Pe. Paulo Henrique da Silva
Professor de Teologia
Estamos vivendo, na Igreja, o Tempo Pascal. Da Vigília Pascal, celebrada no último dia 30 de março, até a Solenidade de Pentecostes, a Igreja vive cinquenta dias de festa, de júbilo, de cantos de exultação, aleluia, celebrando a Páscoa, a Ressurreição de Jesus Cristo. É o tempo mais importante do Ano Litúrgico, para o qual tendem todos os outros tempos, todas as festas e solenidades. Cristo ressuscitou! Essa é a grande proclamação, o grande anúncio, de onde partem todas doutrinas, todo ensinamento sobre a fé da Igreja. De fato, com a Ressurreição, o Filho de Deus feito homem, leva a cabo a revelação divina. Por ele, crucificado e ressuscitado, a humanidade é envolvida pela automanifestação e autocomunicação de Deus aos homens e às mulheres.
A Ressurreição de Jesus Cristo, diferentemente da ressurreição de Lázaro, ou da filha de Jairo ou ainda do filho da viúva de Naim, faz com que a natureza humana, assumida pelo Filho eterno, entre na glória divina. Não é uma entrada que leve Jesus como homem para bem distante de nós. Pelo contrário, com a Ressurreição, Jesus de Nazaré se torna ilimitado, envolvido pelo ser de Deus. Embora se deva dizer que não há, e isso, desde a Encarnação no seio virginal de Maria, nenhuma confusão, nem mutação, nem divisão, mas afirmamos também sem separação, com a Ressurreição, essa inseparabilidade da natureza divina com a humana se torna o paradigma para falarmos de fé, de comunhão, de espiritualidade, de santidade. Quando Deus criou, quando Deus fez aliança, quando “Deus enviou seu Filho, nascido de mulher” (Gl 4,4) e quando Deus ressuscitou seu Filho das garras da morte, essa inseparabilidade se tornou ainda mais forte. E é a partir disso que, sendo testemunhas do Ressuscitado, somos chamados a ter e a viver uma “existência pascal”.
Uma existência pascal se dá pela observância do mandato de Cristo, feito na última ceia: “fazei isto em memória de mim” (Lc 22,19; cf. 1Cor 11,24s). Vivendo da memória do Salvador, podemos ter uma existência pascal. Celebrar a sua memória não significa postar-se ao passado, mas reconhecer que a sua memória se torna “memorial”, isto é, realidade vivente, presentificada pelo Espírito que renova e faz eficaz o evento salvífico realizado na cruz.

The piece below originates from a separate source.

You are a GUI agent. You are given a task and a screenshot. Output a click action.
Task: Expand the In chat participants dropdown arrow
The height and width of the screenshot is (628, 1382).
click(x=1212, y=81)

Essa existência pascal, vivida por nós, é expressa pela nossa comunhão no mistério eucarístico. Jesus mesmo exorta a que entendamos assim o sentido da comunhão com o Pão da Vida que é ele mesmo: “Assim como vive o Pai, que me enviou, e eu vivo pelo Pai, quem se alimenta de mim, também ele, viverá por mim” (Jo 6,57).
Uma existência pascal nos leva a ter o mesmo pensamento de Cristo, os mesmos sentimentos presentes nele, como afirma o Apóstolo dirigindo-se aos cristãos de Filipos, antes de apresentar o hino em que expressa como o mistério do Filho de Deus se revela ao mundo: “Tende em vós o mesmo pensamento de Cristo Jesus” (Fl 2,5). Assim compreendemos como uma existência pascal se projeta no mundo – através da doação de vida, de uma impostação de humildade, de “abaixar-se” em prol do outro, de testemunhar o caminho de sequela do Crucificado, e de ter esperança na glória que virá, não com contornos mundanos, mas aquela glória do Reino, destinada aos seguidores do Servo sofredor.
Por fim, uma existência pascal é experiência de participar do mistério da morte e ressurreição do Senhor, vivificada no Batismo. Ainda é o Apóstolo a nos exortar: “Pelo batismo, fomos sepultados com ele na morte, a fim de que, assim como Cristo foi ressuscitado dos mortos pela glória do Pai, também nós caminhemos em uma vida nova” (Rm 6,4); “Se ressuscitastes com o Cristo, buscai as coisas do alto, onde o Cristo está, sentado à direita de Deus” (Cl 3,1). A vida nova que a existência pascal significa se dá como um permanecer no amor de Cristo (cf. Jo 15,9-11), na vivência do mandamento do amor deixado por Ele na última ceia (cf. Jo 15,12-17).